_TASK DESCRIPTION_
Condense the paragraph beginning "Although they did not use a visual search task" in the passage below on visual search research into a short bulleted list that keeps its main facts.

_DOCUMENT_

────────────────

While eye and head movements during real-world navigation have been studied, there has been less research done in the same area focusing on visual search. Although Franchak et al. [10] compared eye and head movements when walking to search, they used a basic search and retrieval task, where potential targets were obvious 2-dimensional fabrics stuck on trees or benches. This meant that once the target was in the subject’s field of view, it would be easily identified without needing many more viewpoints.

There have been other visual search experiments conducted in a physical world setting [11,12,14,46]. In Howard et al. [11], Sauter et al. [12], and Gajewski et al. [14], the search space was always a table or area directly in front of the subjects. In Foulsham et al. [46], the search space was a wall of mailboxes. In either case, there were very few, if any, occlusions that would require multiple viewpoints from a subject to verify a target’s presence and identity. In general, real world studies using active subjects requires specialized tracking and recording apparatus, and lacking these, many have approximated the real world using virtual reality.

1.5 Active visual search in virtual reality

Several active search experiments have been conducted in virtual reality [4752]. Kit et al. [47] focused on scene structure guiding search and memory of objects in a more naturalistic environment, while Li et al. [48] took it a step further and compared the memory of objects with specific rooms in 2D versus an immersive reality environment. Others have also investigated the differences between virtual reality and the physical environment [49], as well as 2D natural scenes [50]. Olk et al. [51] also showed that a classic flanker study could be replicated with similar results in virtual reality compared to 2D.

Although they did not use a visual search task, Drewes et al. [53] showed comparable results between walking in virtual reality versus the real world in a path following task. However, head position and orientation was not tracked in the real-world task, and only eye movements were analyzed for comparison. Furthermore, the virtual reality headset only tracked head rotations (yaw, pitch, roll). There was no physical navigation through the world, only simulation via hand controller.

────────────────

_ENTRIES SUPPLIED_
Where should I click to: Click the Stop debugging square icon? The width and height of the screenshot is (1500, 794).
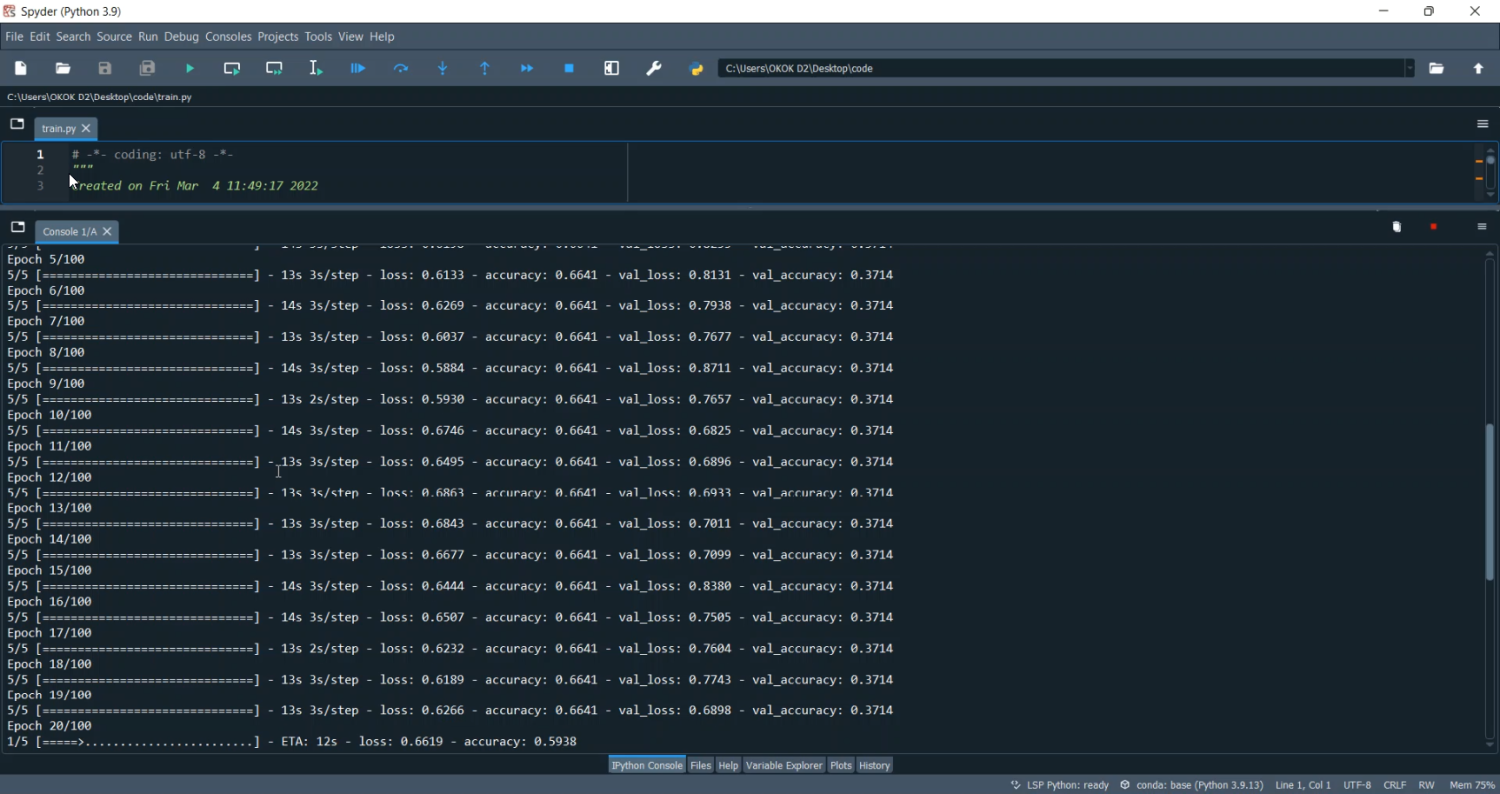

────────────────

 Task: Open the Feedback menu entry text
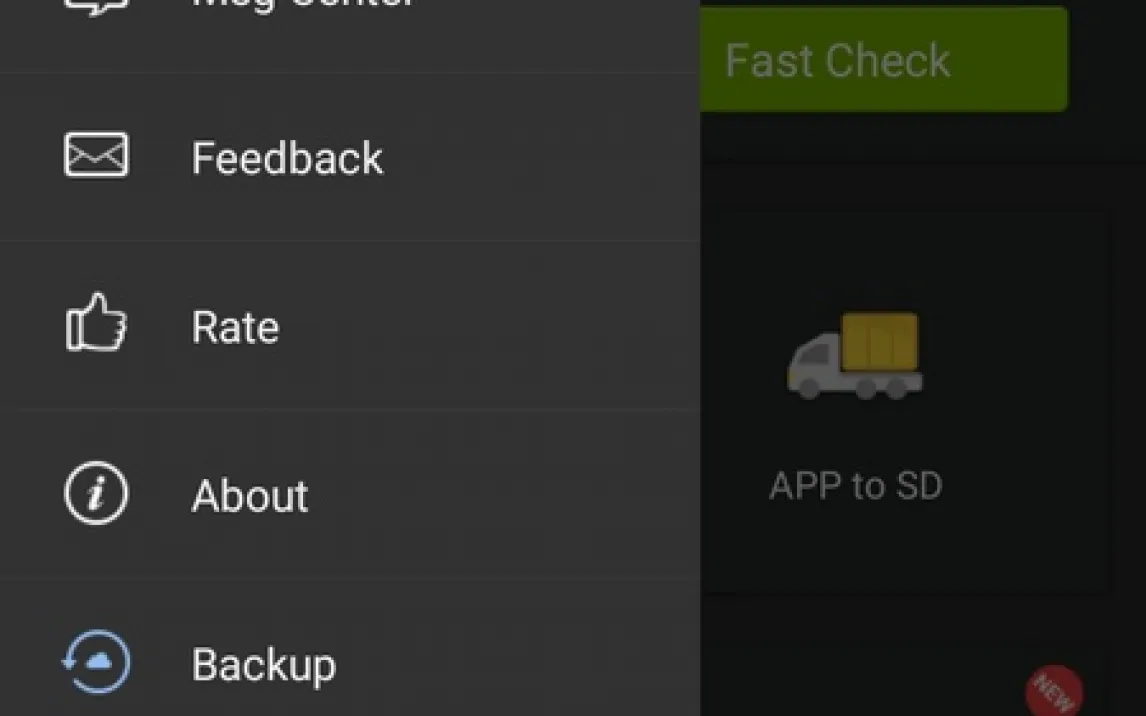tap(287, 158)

────────────────

_SOLUTION TO THIS PROBLEM_
- Drewes et al. [53] found comparable results for walking in virtual reality and in the real world on a path-following task, not a visual search task.
- In the real-world task, head position and orientation were not tracked; only eye movements were compared.
- The virtual reality headset tracked only head rotations (yaw, pitch, roll).
- Movement through the virtual world was simulated with a hand controller rather than done physically.